Empfohlen wird eine beidseitige Ergänzung der Linde am Ende des Hauptweges mit weiteren großkronigen Gehölzen (evtl. auch Linde), so dass eine zusammenhängende Baum- bzw. Gehölzreihe entlang der gesamten Friedhofsgrenze nach Osten entsteht, die zumindest in Teilen als Sichtschutz fungiert.

Friedhofsprägendes Naturdenkmal Quercus (Eiche)

Markanter Mittelpunkt des Friedhofs ist eine alte Quercus (Eiche). Sie ist als ein Naturdenkmal verzeichnet.

Der den Friedhof zentral erschließende Weg wurde asphaltiert, somit auch unter der Krone und direkt am Stamm entlang. In der Folge haben Hauptwurzeln auf der Suche nach Wasser von der Unterseite des Asphalts her den Weg aufgebrochen.

Hier empfahl Frau Kuhle die Verlegung der Wegeführung und Veränderung des Wegebelages: Anlage eines mit Randsteinen eingefassten Weges aus wassergebundener Decke als Rundweg im Traufbereich des Baumes. Behutsames Entfernen des Asphalts im gesamten Bereich der Baumkrone. Da es sich um ein Naturdenkmal handelt: Beteiligung eines Vertreters der Unteren Naturschutzbehörde Vogelsbergkreis. Zwischen Stamm und Weg aus wassergebundener Decke Raseneinsaat.

Die Sichtachse durch den Friedhof Richtung Osten bliebe von einer solchen Veränderung unberührt.

Gefallenendenkmal

Das Denkmal für die Gefallenen des Ersten und Zweiten Weltkriegs besteht aus einem Wanddenkmal mit den Namen der Gefallenen, dahinter steht ein Hochkreuz, was diese Stelle zum Mittelpunkt des gesamten Friedhofs werden lässt.

Vor dem Wanddenkmal befindet sich eine Rabatte mit Waldsteinia ternata (Dickmännchen), und wiederum davor steht ein historischer Pfeiler. In jüngerer Zeit kamen seitlich auf der Fläche aus Kalkschotter zwei Bänke und in Richtung des Hauptweges des Friedhofs ein – im Vergleich zum historischen Pfeiler – um 45 Grad gedrehter Pfeiler mit dem Motiv „Betende Hände“ hinzu.

> [Vorliegende Zeilen]:
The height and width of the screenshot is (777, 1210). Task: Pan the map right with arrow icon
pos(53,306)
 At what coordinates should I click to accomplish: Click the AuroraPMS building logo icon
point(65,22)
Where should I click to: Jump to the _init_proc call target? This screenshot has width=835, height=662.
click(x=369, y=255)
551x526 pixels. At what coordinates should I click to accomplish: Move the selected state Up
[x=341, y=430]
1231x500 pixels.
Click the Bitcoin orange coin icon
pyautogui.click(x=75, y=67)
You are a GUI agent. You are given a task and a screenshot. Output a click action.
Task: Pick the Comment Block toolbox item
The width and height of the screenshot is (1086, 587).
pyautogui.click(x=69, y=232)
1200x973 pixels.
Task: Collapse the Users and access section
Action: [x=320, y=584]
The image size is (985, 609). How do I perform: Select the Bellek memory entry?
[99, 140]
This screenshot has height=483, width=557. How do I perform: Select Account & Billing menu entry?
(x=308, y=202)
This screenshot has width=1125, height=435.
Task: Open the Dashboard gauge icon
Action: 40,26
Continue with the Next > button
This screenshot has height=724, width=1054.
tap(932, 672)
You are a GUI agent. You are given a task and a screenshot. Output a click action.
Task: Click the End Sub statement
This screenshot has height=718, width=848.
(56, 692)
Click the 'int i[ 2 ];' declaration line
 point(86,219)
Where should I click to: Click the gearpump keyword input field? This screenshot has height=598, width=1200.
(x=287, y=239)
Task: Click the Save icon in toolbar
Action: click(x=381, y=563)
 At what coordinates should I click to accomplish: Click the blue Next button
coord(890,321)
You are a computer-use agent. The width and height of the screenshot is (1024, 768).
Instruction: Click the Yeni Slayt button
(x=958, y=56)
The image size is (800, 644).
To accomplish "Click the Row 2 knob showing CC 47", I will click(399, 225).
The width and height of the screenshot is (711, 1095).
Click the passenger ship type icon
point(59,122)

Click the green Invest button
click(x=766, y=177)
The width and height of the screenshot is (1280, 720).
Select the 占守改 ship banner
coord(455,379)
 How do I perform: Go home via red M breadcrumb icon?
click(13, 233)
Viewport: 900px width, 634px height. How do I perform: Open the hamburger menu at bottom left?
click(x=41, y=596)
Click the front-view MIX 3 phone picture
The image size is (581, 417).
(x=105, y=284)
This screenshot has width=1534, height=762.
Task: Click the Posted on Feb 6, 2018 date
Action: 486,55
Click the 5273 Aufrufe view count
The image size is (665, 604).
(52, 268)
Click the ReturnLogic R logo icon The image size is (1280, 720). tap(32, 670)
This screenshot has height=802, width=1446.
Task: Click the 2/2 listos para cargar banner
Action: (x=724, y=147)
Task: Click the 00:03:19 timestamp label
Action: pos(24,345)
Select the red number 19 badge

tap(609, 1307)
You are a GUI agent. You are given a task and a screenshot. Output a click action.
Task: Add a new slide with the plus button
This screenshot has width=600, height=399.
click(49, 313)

> [Aufgabe]: Zitiere aus dem Text über den Friedhof wörtlich die Stelle, die bei „Markanter Mittelpunkt des“ anfängt und bei „den Weg aufgebrochen.“ aufhört.

> [Antwort]:
Markanter Mittelpunkt des Friedhofs ist eine alte Quercus (Eiche). Sie ist als ein Naturdenkmal verzeichnet.

Der den Friedhof zentral erschließende Weg wurde asphaltiert, somit auch unter der Krone und direkt am Stamm entlang. In der Folge haben Hauptwurzeln auf der Suche nach Wasser von der Unterseite des Asphalts her den Weg aufgebrochen.